An interesting observation
Notice that the operations are in such a way that one can stay at its cell in an operation. Consider a cell (i, j), if the minimum number of steps required to reach cell (i, j) from (1, 1) be S_1 and that from (n, m) be S_2. Then, in max(S_1, S_2) steps, both the robots can meet at cell (i, j). It is simply due to the fact that the robot with the smaller distance to cell (i, j) will reach at the cell and will just stay their in its next remaining operations. The other robot will keep on moving meanwhile.

So, we need to find shortest distance of each robot to reach each cell (i, j).

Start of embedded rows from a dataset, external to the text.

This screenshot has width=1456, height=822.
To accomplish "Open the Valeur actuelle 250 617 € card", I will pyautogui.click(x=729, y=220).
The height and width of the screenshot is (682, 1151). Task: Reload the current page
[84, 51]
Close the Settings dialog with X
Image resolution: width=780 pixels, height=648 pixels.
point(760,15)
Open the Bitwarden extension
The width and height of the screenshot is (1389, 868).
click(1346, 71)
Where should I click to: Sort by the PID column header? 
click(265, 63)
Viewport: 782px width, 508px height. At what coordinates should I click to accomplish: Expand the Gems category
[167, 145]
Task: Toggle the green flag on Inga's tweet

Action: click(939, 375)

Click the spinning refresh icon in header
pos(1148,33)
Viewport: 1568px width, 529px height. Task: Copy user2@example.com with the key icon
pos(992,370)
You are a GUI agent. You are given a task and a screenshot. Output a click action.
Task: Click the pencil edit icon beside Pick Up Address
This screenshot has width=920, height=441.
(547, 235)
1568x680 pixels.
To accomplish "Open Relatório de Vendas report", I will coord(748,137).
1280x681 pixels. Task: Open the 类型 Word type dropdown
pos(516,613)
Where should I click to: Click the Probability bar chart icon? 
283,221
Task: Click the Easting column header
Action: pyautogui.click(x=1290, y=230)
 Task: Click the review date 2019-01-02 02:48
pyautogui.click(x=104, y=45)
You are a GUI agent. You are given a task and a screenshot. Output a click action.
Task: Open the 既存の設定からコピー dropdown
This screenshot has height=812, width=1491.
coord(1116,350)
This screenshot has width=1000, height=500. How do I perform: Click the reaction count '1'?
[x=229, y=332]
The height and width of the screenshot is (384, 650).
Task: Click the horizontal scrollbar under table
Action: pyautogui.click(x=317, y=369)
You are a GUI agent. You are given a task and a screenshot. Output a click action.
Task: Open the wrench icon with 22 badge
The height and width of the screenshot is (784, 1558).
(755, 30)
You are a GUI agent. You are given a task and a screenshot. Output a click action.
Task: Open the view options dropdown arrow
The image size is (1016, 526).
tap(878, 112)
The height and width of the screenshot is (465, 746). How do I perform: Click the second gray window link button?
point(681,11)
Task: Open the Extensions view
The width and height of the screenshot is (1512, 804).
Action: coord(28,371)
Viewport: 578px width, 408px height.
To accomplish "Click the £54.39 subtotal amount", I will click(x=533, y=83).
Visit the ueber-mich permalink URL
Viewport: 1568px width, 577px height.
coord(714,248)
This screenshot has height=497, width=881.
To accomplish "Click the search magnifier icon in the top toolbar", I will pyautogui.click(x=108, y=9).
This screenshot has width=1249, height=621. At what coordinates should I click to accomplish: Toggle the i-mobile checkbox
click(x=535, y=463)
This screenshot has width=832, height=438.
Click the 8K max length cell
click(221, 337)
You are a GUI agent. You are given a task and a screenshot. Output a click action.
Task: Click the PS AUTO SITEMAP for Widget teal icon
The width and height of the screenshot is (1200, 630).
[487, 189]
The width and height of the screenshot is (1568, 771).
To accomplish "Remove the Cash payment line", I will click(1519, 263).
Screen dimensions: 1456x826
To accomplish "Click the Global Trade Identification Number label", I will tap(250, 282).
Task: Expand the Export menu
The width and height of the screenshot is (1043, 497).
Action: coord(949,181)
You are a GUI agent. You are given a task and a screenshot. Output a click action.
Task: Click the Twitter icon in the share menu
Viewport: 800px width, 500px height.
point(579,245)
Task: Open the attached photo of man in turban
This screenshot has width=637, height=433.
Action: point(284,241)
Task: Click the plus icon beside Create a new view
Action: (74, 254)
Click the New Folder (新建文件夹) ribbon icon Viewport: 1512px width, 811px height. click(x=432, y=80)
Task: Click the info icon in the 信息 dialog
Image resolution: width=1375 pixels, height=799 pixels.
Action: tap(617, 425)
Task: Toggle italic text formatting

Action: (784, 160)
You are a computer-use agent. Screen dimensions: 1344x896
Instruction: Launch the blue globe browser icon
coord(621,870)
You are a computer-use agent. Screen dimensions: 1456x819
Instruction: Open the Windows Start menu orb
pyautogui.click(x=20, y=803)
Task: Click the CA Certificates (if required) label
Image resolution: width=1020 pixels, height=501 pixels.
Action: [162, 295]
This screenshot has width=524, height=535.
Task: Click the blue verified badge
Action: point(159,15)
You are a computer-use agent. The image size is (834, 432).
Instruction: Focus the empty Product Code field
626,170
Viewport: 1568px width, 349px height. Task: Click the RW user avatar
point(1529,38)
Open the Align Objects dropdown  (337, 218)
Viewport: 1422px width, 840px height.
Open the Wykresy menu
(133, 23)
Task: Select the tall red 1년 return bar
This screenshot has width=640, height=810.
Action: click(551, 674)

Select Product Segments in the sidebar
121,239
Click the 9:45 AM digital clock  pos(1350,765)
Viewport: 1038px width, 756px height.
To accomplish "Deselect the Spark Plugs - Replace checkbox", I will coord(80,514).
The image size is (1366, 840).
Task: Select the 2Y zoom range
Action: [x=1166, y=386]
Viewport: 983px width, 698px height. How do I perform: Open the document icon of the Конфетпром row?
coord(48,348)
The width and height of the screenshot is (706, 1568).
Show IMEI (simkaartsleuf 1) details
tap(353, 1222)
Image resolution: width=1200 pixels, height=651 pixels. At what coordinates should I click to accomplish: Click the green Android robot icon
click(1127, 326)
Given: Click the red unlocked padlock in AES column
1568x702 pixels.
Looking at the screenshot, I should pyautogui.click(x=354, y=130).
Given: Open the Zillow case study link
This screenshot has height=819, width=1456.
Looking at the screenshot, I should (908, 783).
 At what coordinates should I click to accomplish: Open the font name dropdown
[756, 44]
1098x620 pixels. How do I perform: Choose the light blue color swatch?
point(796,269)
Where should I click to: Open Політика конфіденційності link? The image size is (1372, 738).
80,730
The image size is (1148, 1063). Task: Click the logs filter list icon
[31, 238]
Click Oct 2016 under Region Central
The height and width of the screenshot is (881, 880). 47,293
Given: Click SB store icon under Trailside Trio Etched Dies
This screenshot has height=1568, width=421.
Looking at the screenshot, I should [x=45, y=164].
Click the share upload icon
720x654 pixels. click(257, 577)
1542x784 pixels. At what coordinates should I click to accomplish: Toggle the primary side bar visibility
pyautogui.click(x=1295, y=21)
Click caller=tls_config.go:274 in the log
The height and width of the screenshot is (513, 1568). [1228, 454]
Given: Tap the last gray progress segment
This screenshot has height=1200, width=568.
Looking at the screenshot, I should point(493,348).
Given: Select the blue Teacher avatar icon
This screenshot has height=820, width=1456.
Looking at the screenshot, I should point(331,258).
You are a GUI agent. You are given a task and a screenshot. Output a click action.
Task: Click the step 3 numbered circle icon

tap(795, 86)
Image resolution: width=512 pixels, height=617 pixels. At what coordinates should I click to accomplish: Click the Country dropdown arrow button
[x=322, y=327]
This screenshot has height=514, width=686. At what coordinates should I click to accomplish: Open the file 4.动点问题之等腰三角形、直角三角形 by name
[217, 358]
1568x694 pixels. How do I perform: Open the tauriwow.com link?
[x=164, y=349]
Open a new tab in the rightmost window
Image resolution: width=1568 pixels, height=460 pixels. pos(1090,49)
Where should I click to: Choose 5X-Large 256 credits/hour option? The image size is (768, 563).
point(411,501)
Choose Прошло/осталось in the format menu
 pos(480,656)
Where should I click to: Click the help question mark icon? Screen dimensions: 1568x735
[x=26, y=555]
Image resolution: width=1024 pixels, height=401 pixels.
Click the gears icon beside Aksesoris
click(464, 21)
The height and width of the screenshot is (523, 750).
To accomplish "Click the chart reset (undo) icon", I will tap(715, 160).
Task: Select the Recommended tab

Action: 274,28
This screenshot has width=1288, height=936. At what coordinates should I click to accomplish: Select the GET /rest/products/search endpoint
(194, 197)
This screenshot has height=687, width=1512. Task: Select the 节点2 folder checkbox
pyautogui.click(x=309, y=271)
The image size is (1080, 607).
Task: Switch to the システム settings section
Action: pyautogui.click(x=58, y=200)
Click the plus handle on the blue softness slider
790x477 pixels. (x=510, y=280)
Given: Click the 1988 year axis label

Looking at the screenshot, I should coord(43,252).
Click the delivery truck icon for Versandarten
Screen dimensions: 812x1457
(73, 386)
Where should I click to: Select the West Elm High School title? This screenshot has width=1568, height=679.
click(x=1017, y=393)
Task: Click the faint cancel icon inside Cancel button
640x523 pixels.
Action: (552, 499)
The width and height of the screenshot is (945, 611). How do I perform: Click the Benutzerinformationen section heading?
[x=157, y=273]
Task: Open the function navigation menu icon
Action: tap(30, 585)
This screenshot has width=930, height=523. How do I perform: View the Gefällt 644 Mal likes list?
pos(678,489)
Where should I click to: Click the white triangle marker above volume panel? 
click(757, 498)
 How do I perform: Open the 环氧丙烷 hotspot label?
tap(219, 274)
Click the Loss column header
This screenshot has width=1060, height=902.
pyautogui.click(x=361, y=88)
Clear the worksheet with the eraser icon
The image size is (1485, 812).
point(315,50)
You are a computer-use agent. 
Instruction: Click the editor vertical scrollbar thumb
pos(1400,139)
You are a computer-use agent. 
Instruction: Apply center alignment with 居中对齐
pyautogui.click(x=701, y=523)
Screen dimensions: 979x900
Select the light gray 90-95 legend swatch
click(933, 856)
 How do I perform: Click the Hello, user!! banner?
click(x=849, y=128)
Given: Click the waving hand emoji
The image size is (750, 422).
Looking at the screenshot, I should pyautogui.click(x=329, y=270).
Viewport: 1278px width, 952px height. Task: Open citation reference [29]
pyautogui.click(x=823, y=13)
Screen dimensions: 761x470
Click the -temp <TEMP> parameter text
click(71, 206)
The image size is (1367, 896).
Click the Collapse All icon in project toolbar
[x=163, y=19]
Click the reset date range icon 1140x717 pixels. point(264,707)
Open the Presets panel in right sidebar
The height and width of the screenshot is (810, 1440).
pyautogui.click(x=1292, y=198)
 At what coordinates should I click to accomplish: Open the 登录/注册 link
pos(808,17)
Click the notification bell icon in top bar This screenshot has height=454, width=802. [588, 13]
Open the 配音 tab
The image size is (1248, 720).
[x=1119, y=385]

For that, we can do a bfs from cell (1, 1) and (n, m). The vertices of the graph will be all the cells of the grid. There will be an edge between two cells (i, j) and (x, y) of weight 1 if it is possible to reach from cell (i, j) to cell (x, y). Notice that if we can reach from cell (i, j) to cell (x, y) in a single step, then we reach from cell (x, y) to cell (i, j) in a single step too. This guarantees that our graph will be undirected. Finding shortest distance between a fixed node with other nodes in an unweighted (i.e. weight = 1) undirected graph can be done using breadth first search algorithm.

Time Complexity
Time complexity of breadth search algorithm is \mathcal{O} (V + E), where V denotes number of vertices and E denotes number of edges in the graph. In our graph, there are total \mathcal{O}(N * M) vertices. Number of edges in our graph will be \mathcal{O} (N * M * K * K).

So, overall time complexity will be \mathcal{O} (N * M * K_1 * K_2).

Tester’s Solutions:

Tester’s solution

In the editorial, it should be (1,m) not (n,m) as the second robot was standing on the first row, last column.


What is qli and qls in the tester’s solution?

in some solutio in bfs , while traversing why we traverse corner cell?? why not adjacent cell??

Can someone explain what this piece of code does in the Tester’s solution (lines 32-35) :

if (A[ii][jj] == 0 && d[i][j] + 1 < d[ii][jj]) {
				d[ii][jj] = d[i][j] + 1;
				q[qls][0] = ii; q[qls][1] = jj;

Also, i get that the array ‘d’ or ‘dist’ stores the distances or shortest path calculated by BFS, but what is the purpose of the ‘q’ array and variables qli and qls ???

Sorry if this seems trivial. I am new to graph based algorithms…

qls is used to insert elements into the queue(“q[][]”) whereas qli is used to process them in FIFO order as happens in bfs.